» WHAT TO PRODUCE: Copy the items word for word, starting at the line that contains "[Email] (33, 727)" and ending at the last item, with both ends included.

» STORED ROWS:
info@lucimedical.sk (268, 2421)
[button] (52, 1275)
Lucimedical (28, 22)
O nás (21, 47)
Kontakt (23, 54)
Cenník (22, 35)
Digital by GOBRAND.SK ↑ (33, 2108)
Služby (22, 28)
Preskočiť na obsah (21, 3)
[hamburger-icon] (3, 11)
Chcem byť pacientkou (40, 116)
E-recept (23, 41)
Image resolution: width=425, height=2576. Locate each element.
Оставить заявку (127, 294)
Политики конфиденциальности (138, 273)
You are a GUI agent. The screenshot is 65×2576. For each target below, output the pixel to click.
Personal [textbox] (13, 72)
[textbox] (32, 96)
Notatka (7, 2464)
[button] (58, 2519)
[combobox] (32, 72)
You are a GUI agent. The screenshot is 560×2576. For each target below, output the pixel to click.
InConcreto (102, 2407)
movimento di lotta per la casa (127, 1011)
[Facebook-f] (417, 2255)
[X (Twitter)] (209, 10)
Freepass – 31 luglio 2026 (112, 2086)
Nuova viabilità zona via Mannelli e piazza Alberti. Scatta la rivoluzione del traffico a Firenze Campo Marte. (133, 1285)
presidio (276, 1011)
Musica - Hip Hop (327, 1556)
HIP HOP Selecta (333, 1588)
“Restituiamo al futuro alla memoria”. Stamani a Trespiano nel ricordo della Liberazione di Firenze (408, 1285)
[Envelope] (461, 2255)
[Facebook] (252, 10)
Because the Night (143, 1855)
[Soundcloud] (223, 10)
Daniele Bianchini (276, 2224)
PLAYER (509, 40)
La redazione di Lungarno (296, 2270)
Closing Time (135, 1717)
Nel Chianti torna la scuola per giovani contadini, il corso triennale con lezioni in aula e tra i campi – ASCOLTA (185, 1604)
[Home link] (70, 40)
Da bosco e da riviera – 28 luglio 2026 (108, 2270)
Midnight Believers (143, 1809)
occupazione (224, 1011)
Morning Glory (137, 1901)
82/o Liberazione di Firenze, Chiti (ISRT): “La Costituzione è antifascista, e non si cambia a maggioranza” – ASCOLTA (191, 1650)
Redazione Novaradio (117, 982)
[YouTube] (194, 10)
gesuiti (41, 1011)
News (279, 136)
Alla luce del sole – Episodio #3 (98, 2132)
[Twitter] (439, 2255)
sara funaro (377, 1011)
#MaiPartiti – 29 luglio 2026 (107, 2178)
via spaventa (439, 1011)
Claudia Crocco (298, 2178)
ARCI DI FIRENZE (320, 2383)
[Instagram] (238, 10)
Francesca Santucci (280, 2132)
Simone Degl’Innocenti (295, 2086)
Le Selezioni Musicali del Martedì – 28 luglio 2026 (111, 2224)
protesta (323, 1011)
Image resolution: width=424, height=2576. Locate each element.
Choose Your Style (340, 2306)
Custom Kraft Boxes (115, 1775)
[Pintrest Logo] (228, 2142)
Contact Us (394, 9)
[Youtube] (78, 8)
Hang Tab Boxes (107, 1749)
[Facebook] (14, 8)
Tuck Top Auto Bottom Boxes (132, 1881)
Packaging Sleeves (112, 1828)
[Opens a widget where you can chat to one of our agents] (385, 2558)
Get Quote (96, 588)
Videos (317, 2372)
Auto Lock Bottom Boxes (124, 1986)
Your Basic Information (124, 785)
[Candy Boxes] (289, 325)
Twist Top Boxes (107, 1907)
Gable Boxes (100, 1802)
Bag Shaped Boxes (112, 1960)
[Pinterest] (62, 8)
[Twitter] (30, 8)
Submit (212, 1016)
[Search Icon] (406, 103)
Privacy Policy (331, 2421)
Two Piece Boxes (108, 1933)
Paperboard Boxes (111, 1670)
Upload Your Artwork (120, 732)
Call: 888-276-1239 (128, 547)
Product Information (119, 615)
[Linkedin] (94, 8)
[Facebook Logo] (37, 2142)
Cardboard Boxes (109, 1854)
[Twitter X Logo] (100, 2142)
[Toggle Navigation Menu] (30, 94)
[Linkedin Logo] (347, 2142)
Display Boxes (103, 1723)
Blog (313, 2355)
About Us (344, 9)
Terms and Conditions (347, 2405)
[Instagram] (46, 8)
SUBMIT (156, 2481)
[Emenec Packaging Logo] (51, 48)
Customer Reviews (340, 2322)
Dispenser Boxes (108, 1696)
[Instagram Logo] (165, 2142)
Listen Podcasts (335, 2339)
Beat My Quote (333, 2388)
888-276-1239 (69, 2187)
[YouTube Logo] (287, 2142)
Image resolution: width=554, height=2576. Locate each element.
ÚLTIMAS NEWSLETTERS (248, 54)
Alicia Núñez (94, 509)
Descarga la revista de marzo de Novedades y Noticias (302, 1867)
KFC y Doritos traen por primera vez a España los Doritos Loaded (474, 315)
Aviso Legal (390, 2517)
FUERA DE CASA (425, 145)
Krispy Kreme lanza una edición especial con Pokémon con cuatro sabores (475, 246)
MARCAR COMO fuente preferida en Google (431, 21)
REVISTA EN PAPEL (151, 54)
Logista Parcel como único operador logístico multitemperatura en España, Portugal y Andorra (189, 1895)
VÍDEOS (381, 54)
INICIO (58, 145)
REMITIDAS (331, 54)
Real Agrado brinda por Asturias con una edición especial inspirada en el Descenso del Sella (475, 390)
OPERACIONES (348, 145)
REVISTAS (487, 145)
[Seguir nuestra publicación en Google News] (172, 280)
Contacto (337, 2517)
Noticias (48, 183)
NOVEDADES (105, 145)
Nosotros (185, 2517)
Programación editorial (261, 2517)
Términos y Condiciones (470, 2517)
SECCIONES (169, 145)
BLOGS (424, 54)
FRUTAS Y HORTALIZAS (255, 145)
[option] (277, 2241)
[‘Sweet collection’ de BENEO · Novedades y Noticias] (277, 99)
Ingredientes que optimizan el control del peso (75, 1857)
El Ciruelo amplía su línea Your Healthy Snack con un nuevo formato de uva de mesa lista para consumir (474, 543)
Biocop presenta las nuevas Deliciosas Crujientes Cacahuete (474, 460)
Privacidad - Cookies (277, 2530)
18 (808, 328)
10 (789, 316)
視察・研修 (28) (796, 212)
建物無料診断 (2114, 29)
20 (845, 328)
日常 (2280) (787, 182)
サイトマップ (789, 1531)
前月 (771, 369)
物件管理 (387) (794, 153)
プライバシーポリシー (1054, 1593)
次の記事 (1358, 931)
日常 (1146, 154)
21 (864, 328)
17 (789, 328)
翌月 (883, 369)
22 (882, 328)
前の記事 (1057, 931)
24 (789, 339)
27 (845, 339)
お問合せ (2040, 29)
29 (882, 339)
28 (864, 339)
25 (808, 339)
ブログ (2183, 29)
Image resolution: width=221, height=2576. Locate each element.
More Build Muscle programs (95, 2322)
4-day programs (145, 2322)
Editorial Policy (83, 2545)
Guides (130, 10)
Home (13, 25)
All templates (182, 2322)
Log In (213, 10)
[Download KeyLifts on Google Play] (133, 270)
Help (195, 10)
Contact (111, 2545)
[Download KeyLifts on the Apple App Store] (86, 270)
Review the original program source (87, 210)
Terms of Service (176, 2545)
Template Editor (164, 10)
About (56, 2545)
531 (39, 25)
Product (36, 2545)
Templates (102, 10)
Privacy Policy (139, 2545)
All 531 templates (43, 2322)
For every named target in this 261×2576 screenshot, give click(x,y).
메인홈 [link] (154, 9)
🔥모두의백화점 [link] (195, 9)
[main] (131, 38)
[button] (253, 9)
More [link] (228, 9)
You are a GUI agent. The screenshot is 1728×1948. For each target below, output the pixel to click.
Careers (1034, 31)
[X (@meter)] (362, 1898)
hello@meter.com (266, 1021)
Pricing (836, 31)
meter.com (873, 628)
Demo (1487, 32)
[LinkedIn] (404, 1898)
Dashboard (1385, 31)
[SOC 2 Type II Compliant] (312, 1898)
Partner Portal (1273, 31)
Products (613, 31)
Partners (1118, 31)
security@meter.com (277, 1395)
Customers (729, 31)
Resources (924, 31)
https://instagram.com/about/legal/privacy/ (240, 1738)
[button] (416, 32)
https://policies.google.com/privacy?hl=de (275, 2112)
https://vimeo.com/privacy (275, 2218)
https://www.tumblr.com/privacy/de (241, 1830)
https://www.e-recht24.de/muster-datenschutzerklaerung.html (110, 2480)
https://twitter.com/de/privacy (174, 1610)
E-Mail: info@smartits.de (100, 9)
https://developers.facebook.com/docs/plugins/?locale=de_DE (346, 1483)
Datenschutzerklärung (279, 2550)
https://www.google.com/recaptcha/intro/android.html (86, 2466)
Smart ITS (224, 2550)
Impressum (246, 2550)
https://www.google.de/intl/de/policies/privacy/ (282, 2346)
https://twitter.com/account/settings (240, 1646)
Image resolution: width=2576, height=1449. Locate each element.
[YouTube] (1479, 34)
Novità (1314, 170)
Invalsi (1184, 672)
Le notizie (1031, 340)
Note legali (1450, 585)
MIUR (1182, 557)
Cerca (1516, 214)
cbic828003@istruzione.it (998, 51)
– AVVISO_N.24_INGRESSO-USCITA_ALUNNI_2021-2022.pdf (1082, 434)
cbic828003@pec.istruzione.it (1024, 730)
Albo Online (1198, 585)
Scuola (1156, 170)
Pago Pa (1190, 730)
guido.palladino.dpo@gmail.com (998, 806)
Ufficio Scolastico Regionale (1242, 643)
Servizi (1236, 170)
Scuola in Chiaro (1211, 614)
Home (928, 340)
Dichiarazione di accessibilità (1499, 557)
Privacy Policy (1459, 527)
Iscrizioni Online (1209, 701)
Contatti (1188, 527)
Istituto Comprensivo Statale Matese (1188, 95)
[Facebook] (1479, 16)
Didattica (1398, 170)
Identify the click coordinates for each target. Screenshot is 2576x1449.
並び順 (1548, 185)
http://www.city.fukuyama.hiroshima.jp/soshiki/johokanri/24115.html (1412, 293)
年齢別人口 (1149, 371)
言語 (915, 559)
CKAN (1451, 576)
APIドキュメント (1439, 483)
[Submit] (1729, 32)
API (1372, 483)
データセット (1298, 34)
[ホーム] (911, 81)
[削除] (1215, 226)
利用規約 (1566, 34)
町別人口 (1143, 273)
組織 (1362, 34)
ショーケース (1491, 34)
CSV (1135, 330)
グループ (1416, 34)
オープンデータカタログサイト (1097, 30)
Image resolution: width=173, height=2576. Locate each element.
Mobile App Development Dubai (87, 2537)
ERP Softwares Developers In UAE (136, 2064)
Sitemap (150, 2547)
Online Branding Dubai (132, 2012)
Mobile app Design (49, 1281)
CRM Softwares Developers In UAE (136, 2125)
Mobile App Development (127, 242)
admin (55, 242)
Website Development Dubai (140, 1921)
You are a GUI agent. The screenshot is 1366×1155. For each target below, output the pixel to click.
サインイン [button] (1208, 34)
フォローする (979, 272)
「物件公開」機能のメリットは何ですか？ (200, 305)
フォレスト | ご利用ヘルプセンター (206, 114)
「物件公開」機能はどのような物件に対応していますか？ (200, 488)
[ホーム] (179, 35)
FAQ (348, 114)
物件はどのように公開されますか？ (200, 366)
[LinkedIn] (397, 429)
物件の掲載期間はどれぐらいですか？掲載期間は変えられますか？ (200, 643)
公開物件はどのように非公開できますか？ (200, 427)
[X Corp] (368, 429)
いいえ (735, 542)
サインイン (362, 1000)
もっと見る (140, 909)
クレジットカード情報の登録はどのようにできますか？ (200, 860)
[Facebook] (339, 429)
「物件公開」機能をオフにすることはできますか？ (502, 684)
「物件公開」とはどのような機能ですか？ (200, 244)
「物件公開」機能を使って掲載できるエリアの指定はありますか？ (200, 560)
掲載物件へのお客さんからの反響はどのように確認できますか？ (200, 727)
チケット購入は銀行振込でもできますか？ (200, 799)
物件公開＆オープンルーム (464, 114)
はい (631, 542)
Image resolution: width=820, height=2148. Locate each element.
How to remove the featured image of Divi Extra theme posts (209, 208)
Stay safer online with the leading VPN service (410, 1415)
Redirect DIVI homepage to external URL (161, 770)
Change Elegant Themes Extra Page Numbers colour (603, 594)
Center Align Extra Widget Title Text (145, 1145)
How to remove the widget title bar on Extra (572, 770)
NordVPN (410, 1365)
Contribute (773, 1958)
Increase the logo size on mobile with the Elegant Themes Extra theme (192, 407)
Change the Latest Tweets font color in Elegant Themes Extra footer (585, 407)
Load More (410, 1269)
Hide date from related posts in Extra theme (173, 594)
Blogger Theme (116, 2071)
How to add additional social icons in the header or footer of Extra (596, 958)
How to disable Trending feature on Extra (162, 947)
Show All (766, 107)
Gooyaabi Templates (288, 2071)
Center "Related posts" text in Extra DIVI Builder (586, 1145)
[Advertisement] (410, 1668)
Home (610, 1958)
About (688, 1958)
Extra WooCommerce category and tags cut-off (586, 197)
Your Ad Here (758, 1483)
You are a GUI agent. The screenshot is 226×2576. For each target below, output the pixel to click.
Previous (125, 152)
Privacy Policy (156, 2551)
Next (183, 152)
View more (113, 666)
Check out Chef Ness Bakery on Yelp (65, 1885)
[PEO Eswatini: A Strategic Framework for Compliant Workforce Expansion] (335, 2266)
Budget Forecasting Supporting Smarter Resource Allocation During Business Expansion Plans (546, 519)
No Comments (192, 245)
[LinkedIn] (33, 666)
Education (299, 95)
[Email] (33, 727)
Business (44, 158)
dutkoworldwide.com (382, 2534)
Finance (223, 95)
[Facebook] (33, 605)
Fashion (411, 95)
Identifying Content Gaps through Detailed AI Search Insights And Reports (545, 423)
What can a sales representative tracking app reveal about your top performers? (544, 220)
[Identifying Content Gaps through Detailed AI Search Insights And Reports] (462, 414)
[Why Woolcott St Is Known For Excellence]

» ANSWER FOR THIS EXERCISE:
[Email] (33, 727)
Business (44, 158)
dutkoworldwide.com (382, 2534)
Finance (223, 95)
[Facebook] (33, 605)
Fashion (411, 95)
Identifying Content Gaps through Detailed AI Search Insights And Reports (545, 423)
What can a sales representative tracking app reveal about your top performers? (544, 220)
[Identifying Content Gaps through Detailed AI Search Insights And Reports] (462, 414)
[Why Woolcott St Is Known For Excellence]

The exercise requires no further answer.